PROBLEM – Pick out each line of the material below that contains the string "Instruction", matching case exactly, and copy those lines.

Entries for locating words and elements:
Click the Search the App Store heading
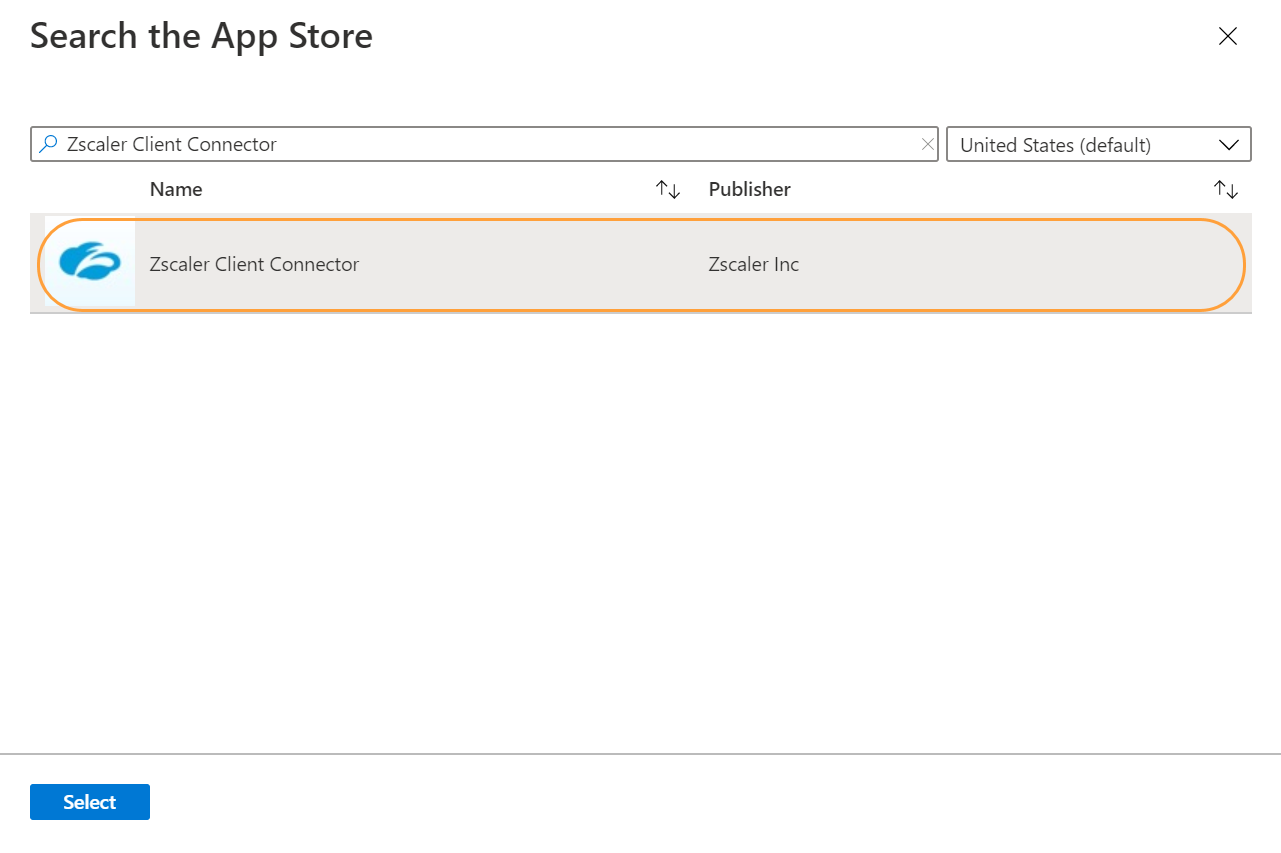 point(200,36)
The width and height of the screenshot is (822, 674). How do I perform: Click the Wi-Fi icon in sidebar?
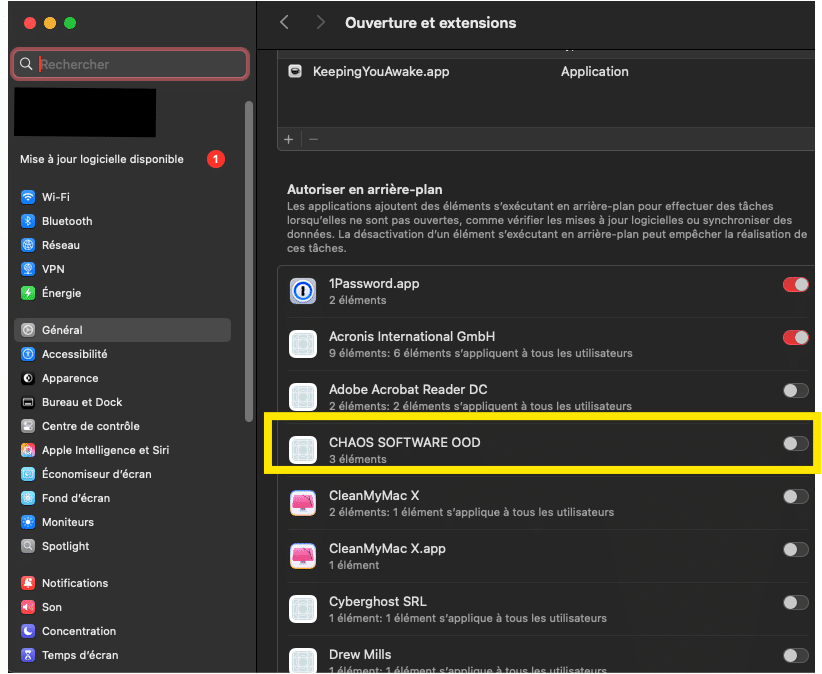tap(28, 197)
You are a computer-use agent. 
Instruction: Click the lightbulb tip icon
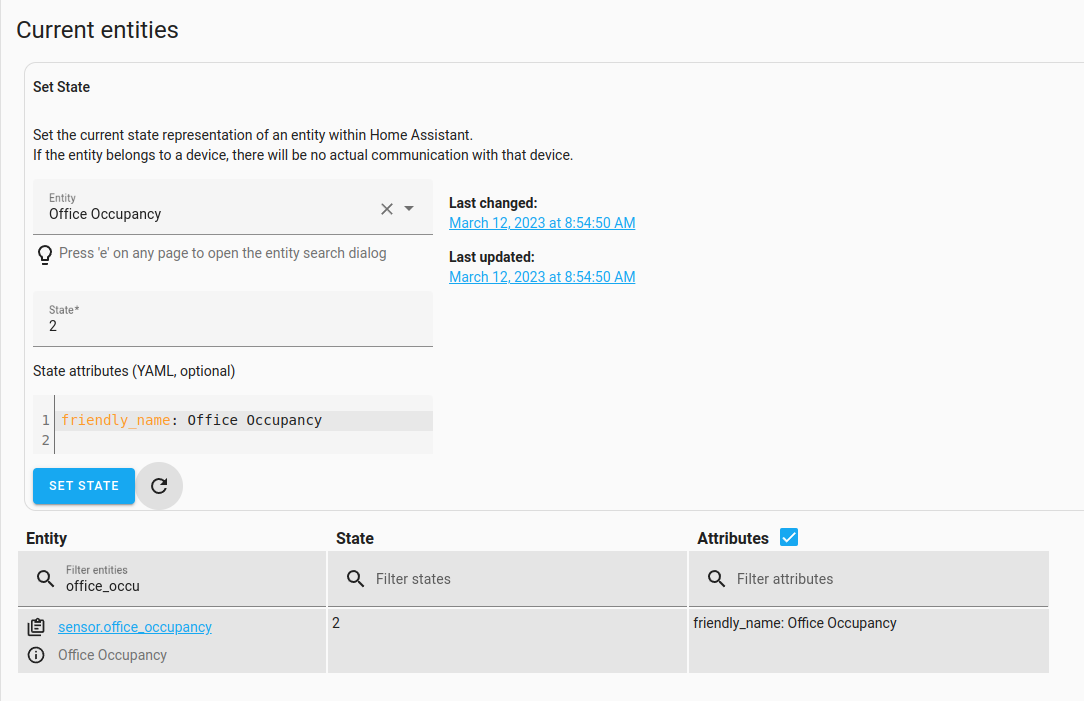tap(44, 254)
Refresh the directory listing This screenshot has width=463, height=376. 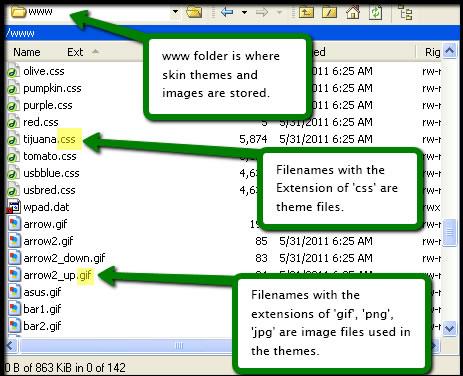pos(376,13)
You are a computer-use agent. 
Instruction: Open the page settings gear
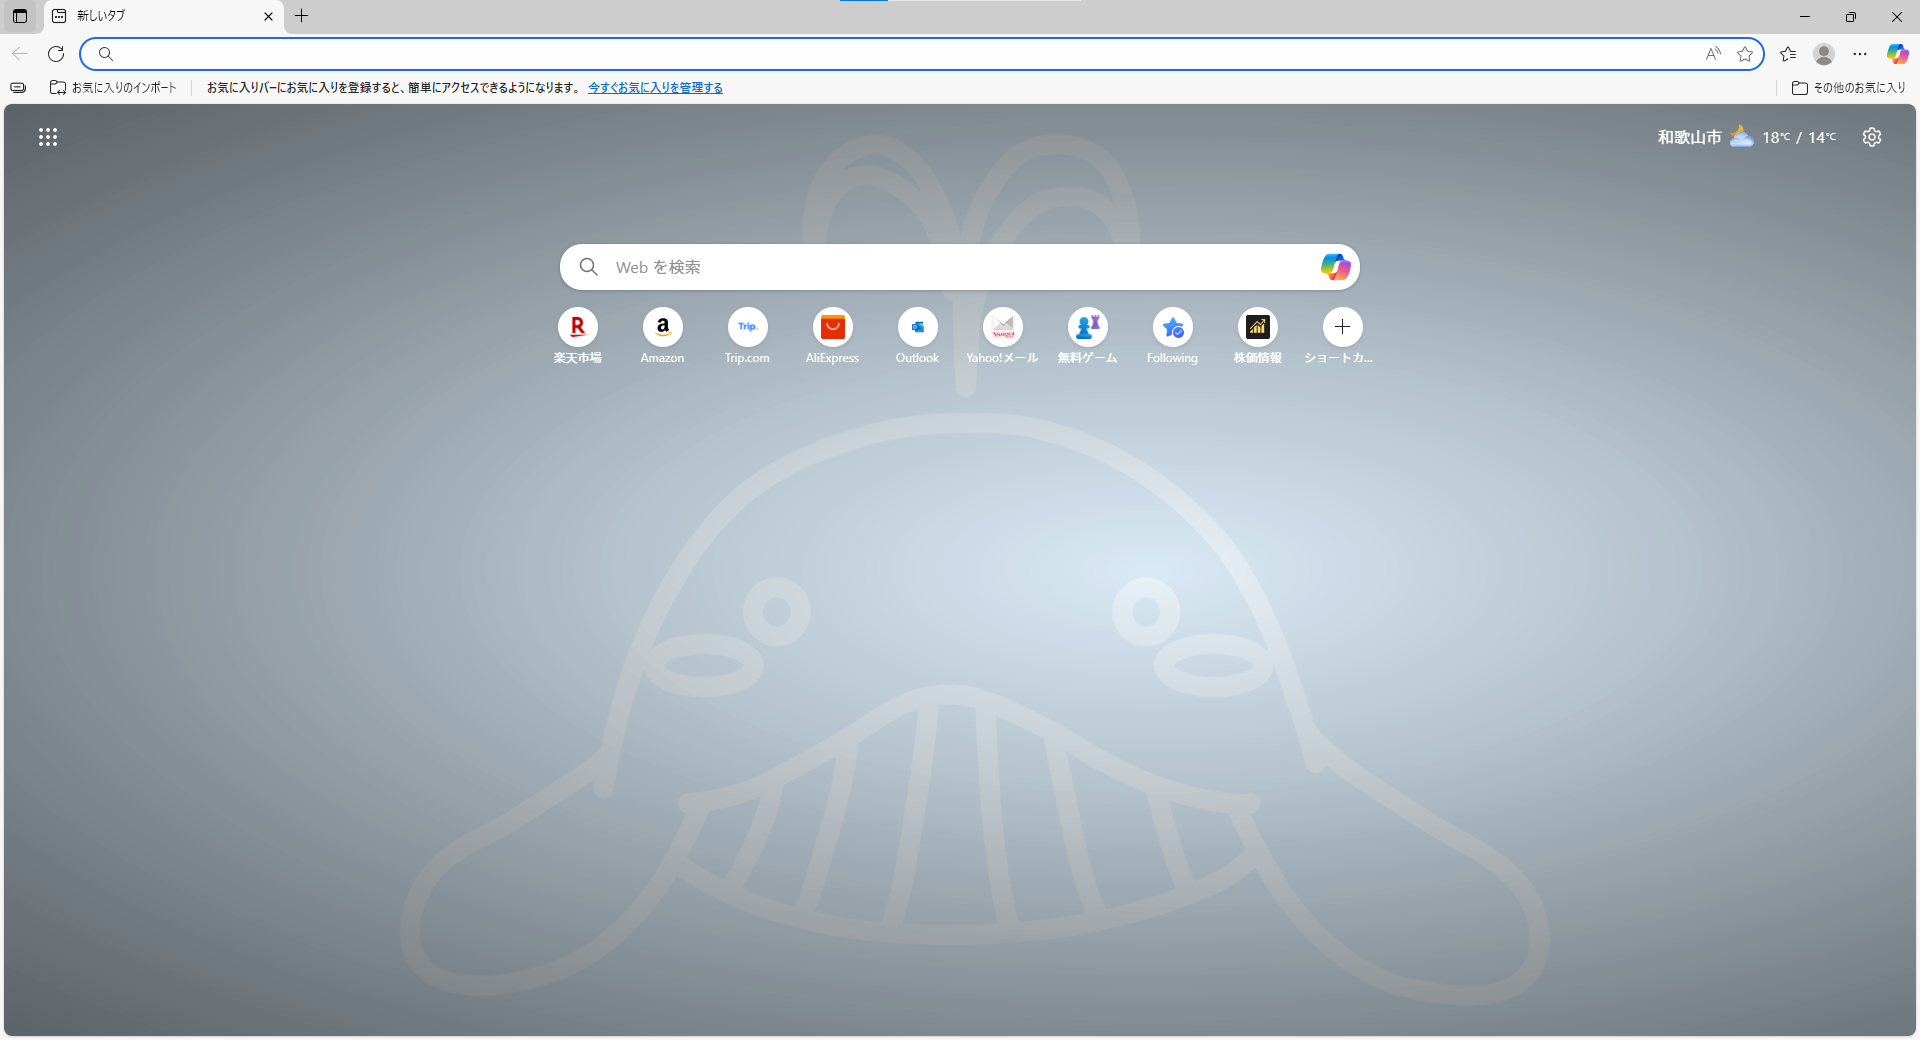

CORRECT OUTPUT –
Instruction: Click the lightbulb tip icon
Instruction: Open the page settings gear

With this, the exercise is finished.